If it rode in clouds of glory, however, it was also possessed of monumental faults. The least was its lack of insulation: I recall a memorable ride down the New York Thruway one winter night when our only recourse from the freezing gales came from stuffing the contents of my laundry bag into the cracks around the windows. More serious was the state of its electrical system, so corroded that at times the left-turn signal set all the parking lights flashing. Its front suspension could only be remedied by replacing two y-shaped pieces of steel at $ 100 apiece. It ultimately lost most of its oil pressure - a fault not remedied even after I drove it up on planks above the outside cellar stairs and replaced the entire set of main bearings. And for some reason never wholly clear, it ran on the hot side. On long trips the floorboards under the passenger seat would become positively untouchable. Any girl unfortunate enough to ride there on a humid evening came away resembling a poached salmon.

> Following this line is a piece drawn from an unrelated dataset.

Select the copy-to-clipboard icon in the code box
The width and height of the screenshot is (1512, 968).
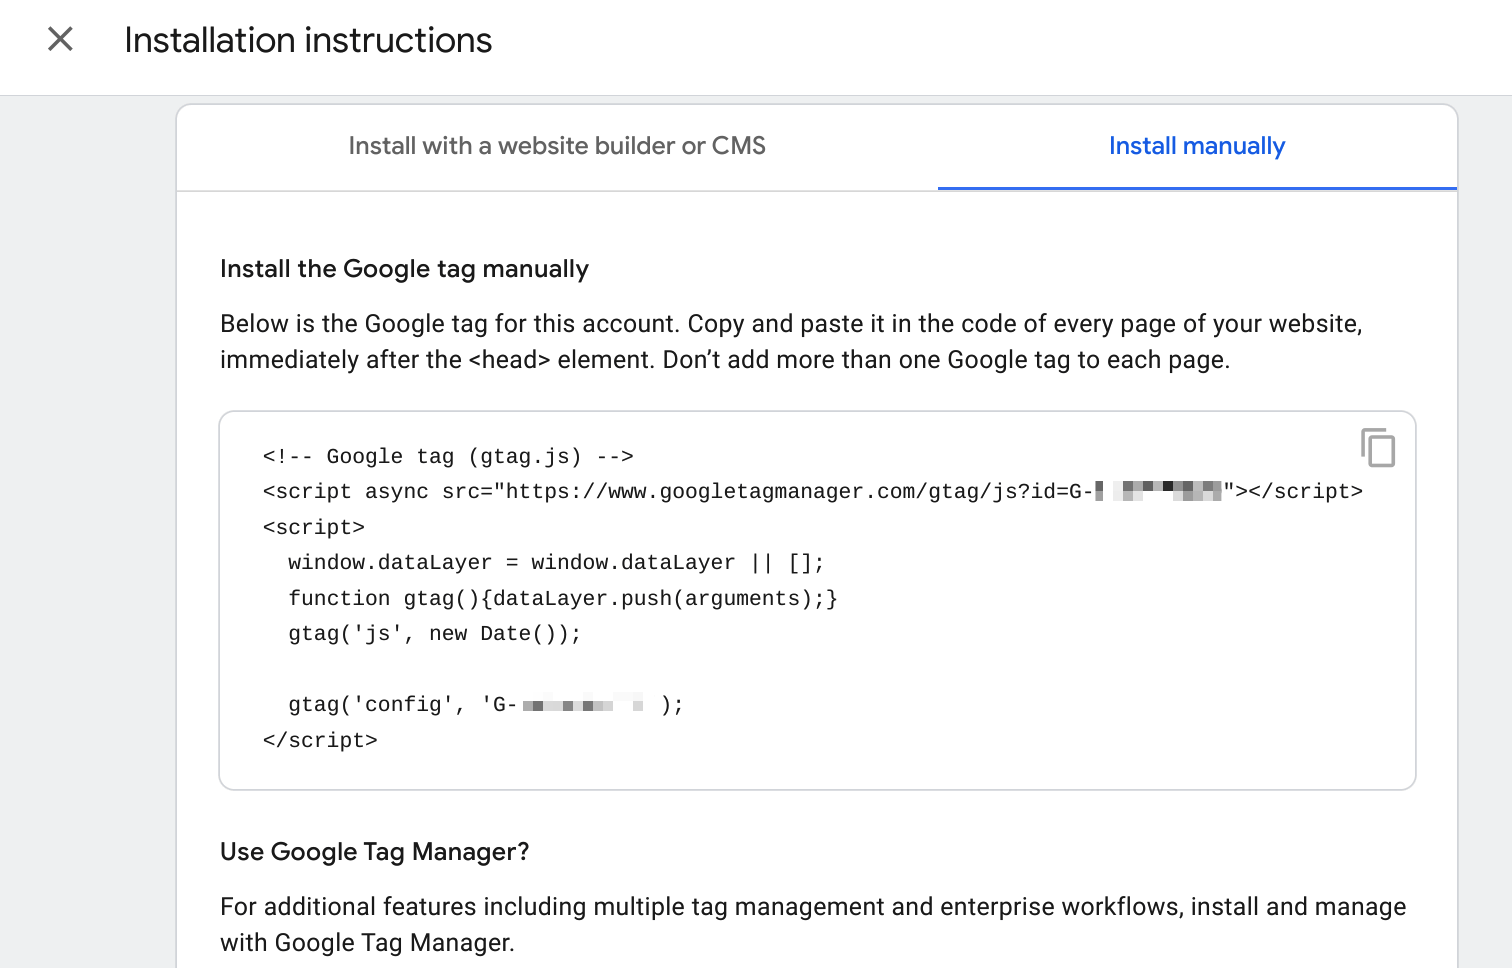1379,448
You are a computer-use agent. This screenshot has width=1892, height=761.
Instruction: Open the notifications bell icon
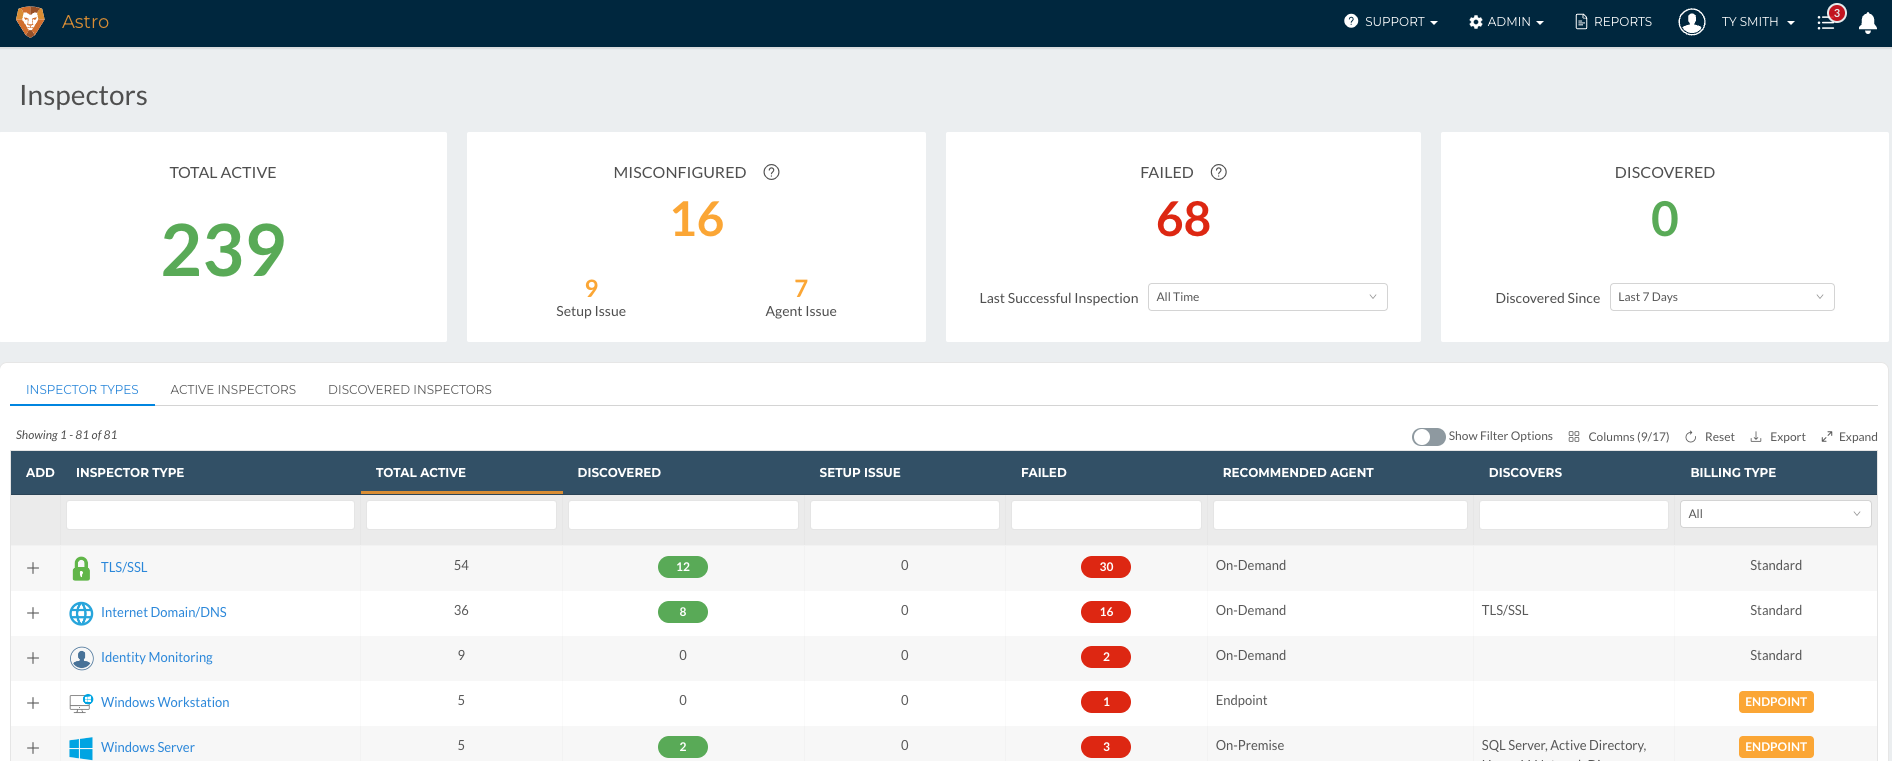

All of these things I strove to remedy. But if it is true (as yachtsman say) that a boat is a hole in the water surrounded by wood into which one pours money , it is equally true that an old sportscar is the fiscal equivalent of a black hole in space. Any amount of money, orbiting too close to it, disappears instantly and without a trace. I kept it for barely a year, selling it for half what I had paid and still owing the garage for some parts.

And was it worth it? That's what I was getting at in answering the question about New England. Dear old New England! I've had a lover's quarrel with it for years. I know it's miserably cold in winter, steamy in summer. I know it's stubborn, wilful, backward-looking, pedantic, aloof -- full of ghastly politics and stunning hypocrisies. And yet, and yet -- what could I say to such a question? I answered by recalling that, when I could have had any of the duller and more responsible cars, I bought an old sportscar. It was full of power. It was loaded with options. It came with all the authority of tradition. And it was beautifully designed. It would leave all the competition in the dust -- if only it could be made to run.

I sold the car. But I don't suppose I'll ever sell New England.